Tra il serio ed il faceto (molto più serio che faceto) nei giorni scorsi il presidente Usa Donald Trump ha avanzato l’idea di comprare la Groenlandia. Ben più seria (e per nulla faceta) è stata la risposta del primo ministro danese Mette Frederiksen le cui parole non lasciavano dubbi: la Groenlandia non è in vendita.
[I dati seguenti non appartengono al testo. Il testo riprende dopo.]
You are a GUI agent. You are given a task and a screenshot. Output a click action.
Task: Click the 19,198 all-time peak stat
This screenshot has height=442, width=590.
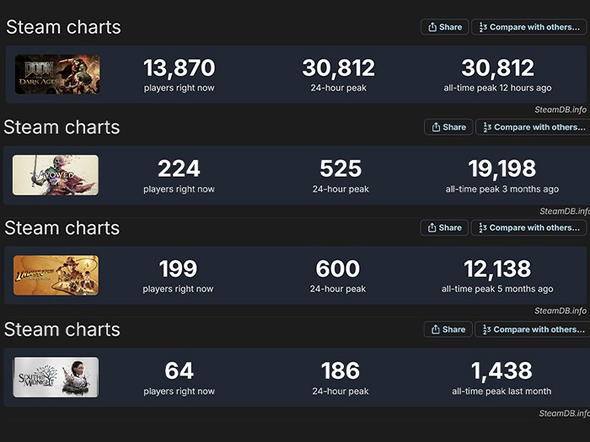(502, 175)

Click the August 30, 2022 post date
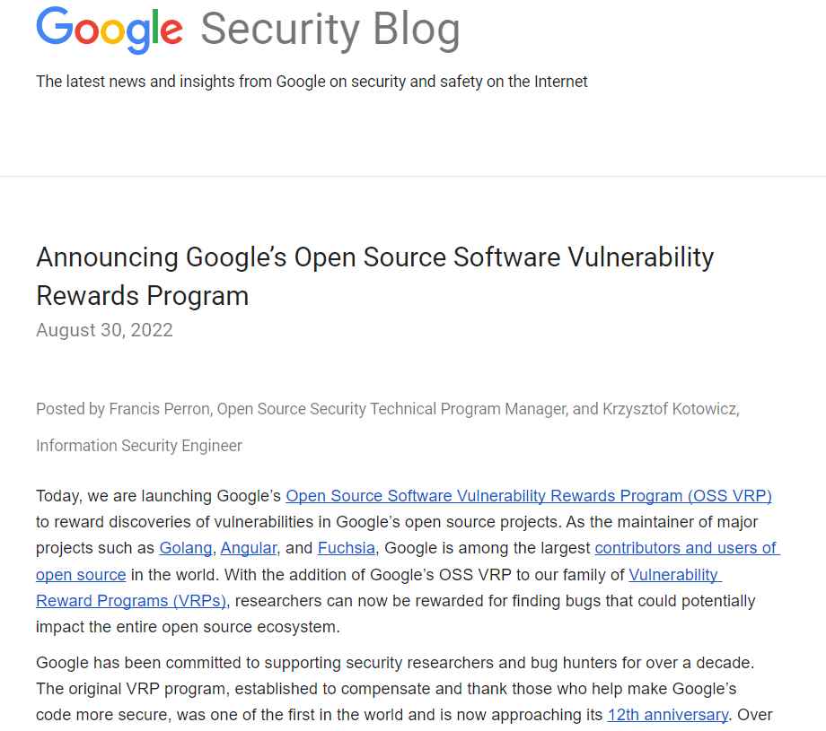[104, 330]
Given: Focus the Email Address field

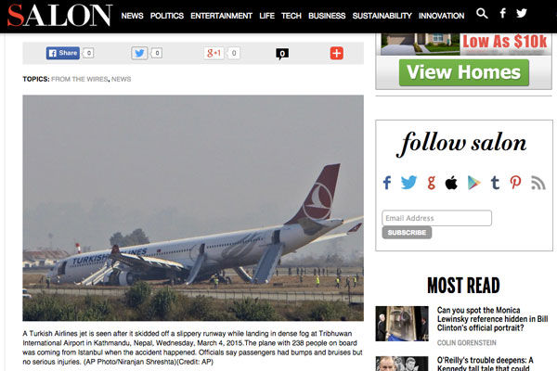Looking at the screenshot, I should pos(437,218).
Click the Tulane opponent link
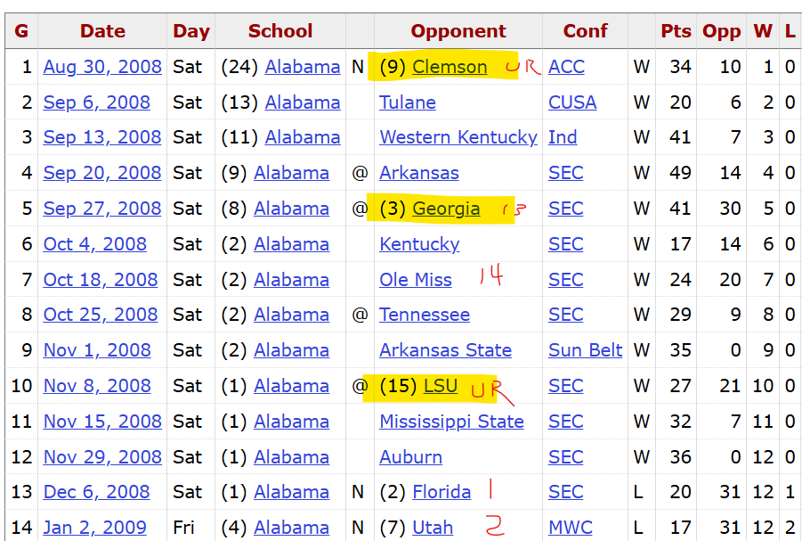Image resolution: width=802 pixels, height=541 pixels. pos(408,102)
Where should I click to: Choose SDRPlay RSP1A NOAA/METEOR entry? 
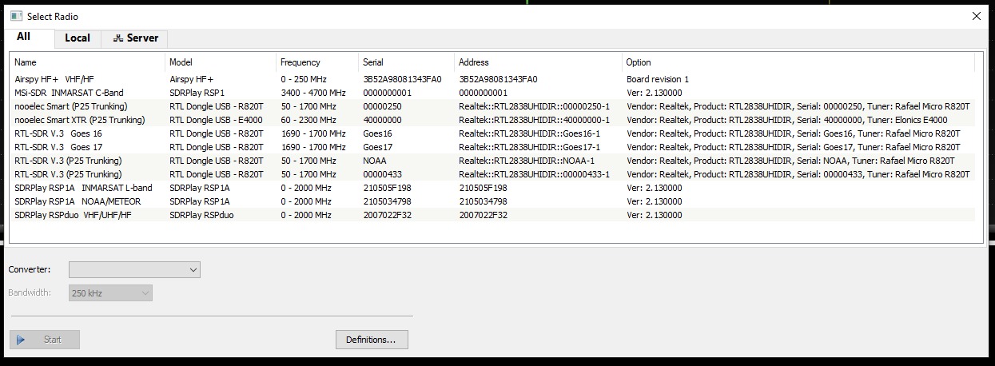pyautogui.click(x=80, y=201)
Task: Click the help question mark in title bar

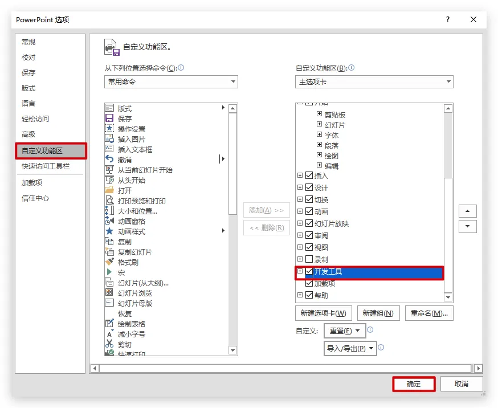Action: point(448,20)
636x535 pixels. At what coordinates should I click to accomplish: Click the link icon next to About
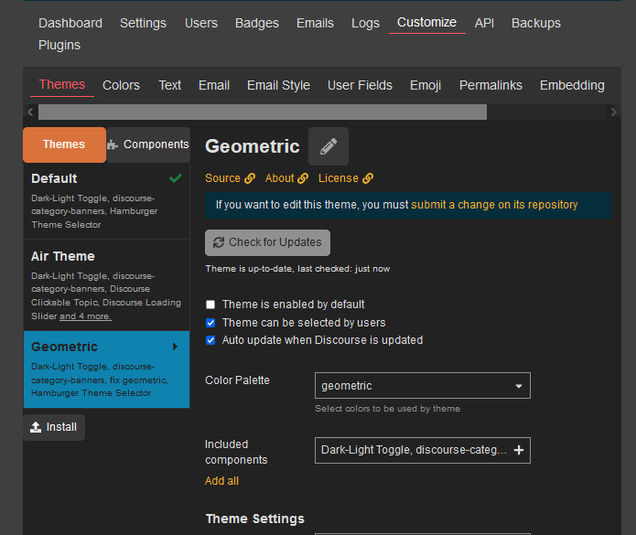point(303,178)
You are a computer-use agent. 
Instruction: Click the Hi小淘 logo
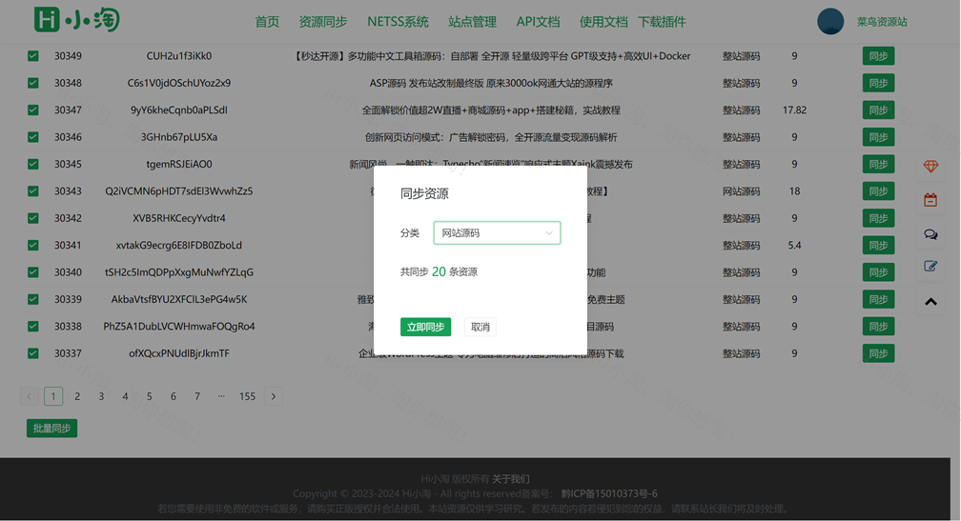[x=76, y=20]
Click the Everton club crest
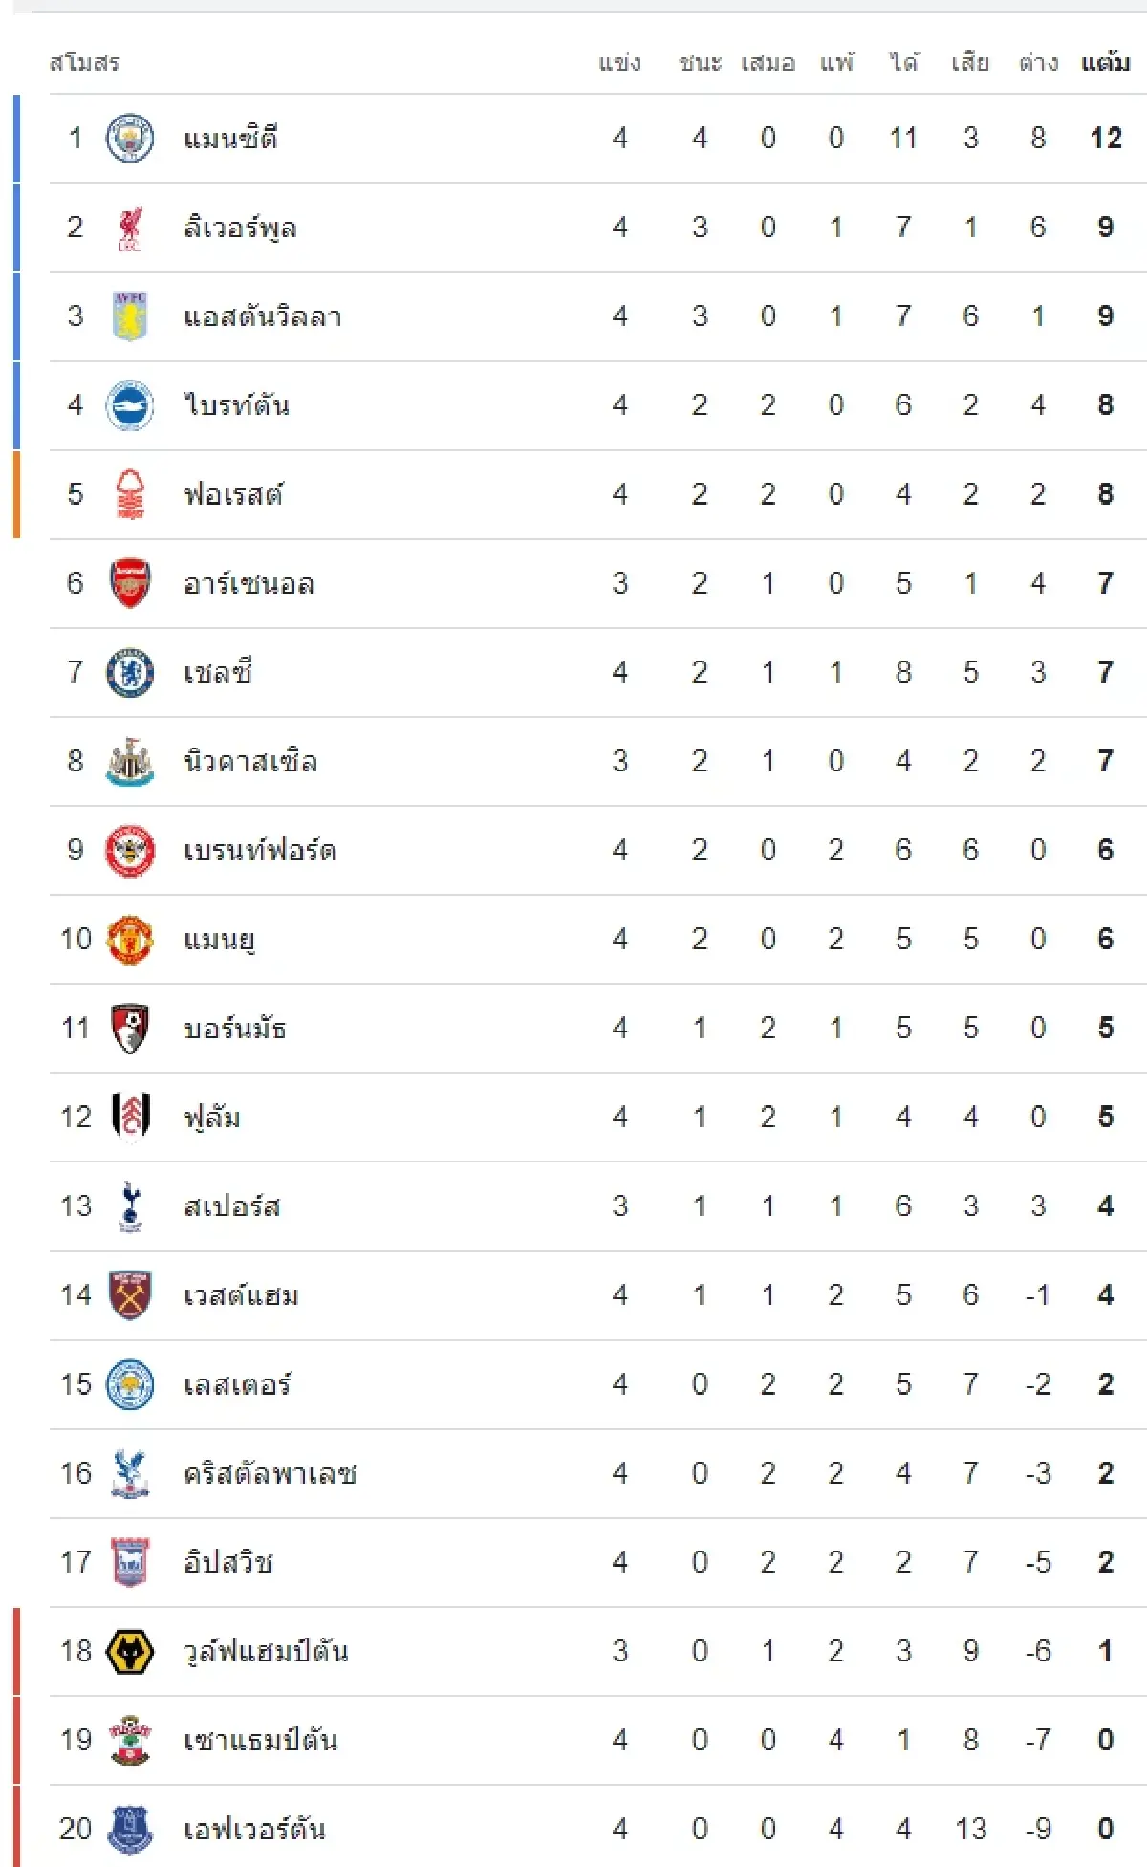The image size is (1147, 1867). tap(129, 1829)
Il no più che netto della Danimarca
Non solo, ma l’aggiunta era ancora più netta: la Groenlandia non è della Danimarca. E’ della Groenlandia. La specificazione deriva dal fatto che il territorio conteso, in realtà è un territorio che, sebbene appartenga di fatto alla Danimarca, dal 1979 gode di ampia autonomia. Un’autonomia che però, per le casse di Copenaghen, risulta essere costosa. Immediata la contro risposta di Trump il quale, dopo aver in un primo momento ringraziato (ironicamente) il primo ministro danese “per aver fatto risparmiare tempo e denaro agli Usa con una risposta netta e diretta”, l’ha poi criticato definendo quella stessa risposta come “cattiva”e d aggiungendo che “non si parla così agli Usa”. Un’osservazione che, a questo punto, potrebbe essere diretta anche alla posizione “di sorpresa” espressa dai regnanti danesi.
Cosa c’è dietro?
Secondo Trump, l’eventuale chiusura del contratto, sarebbe stata un ottimo affare immobiliare per gli Stati Uniti. Ma a ben guardare non è solo Washington che è interessata (seriamente) all’isola di neve e ghiaccio. Come si sa le apparenze ingannano ed è proprio per questo che la Groenlandia è molto più importante (ed in pericolo) di quanto si creda. I motivi per cui tutti si interessano a questa enorme isola finora dimenticata sono molteplici. Il primo, quello ufficiale, sarebbe una “semplice” continuità territoriale che Washington gradirebbe: da un punto di vista geografico la Groenlandia è di fatto molto più vicina agli States che alla madre patria danese. La popolazione non raggiunge nemmeno le 60.000 persone (praticamente la popolazione di Benevento).
La questione ambientale
In realtà, però, si pensa al crescente valore strategico della Groenlandia, valore strettamente legato alle nuove rotte marittime del Nord Atlantico che si stanno aprendo in conseguenza dello scioglimento delle calotte polari. Il che pone una domanda: come si può pretendere che i governi nazionali si applichino per combattere lo scioglimento dei ghiacciai quando proprio da questo scioglimento trarrebbero enormi profitti? Inoltre non bisogna dimenticare che la massa di terra della Groenlandia, in gran parte ricoperta di ghiaccio, è anche ricca di immani risorse naturali ancora non sfruttate. Si parla di oro, zinco, piombo, ferro e persino diamanti. Risorse che sarebbero ancora più facili da controllare senza lo stato di permafrost. Così come molto più facile sarebbe aprire nuove e più convenienti rotte attraverso i ghiacciai ormai sciolti.
Non solo Usa
Ed è per questo motivo che non solo gli Usa ma anche Cina e Russia hanno messo gli occhi sull’immensa isola di ghiaccio. La Nuova Via della Seta, infatti, vedeva anche la Groenlandia tra i destinatari delle sue infrastrutture (autostrade, porti e scali marittimi) che Pechino sta creando in tutto il mondo. Si tratta, alla fine, di una rete anche di investimenti e, di conseguenza, di influenza finanziaria. Un obiettivo, quello della cooperazione in Groenlandia, che è poi stato cancellato per via del no delle autorità danesi preoccupate non solo per l’interesse specifico di Pechino ma anche per la vicinanza con la base aerea statunitense di Thule, la più settentrionale degli States, creata dopo un accordo con Washington del 1953.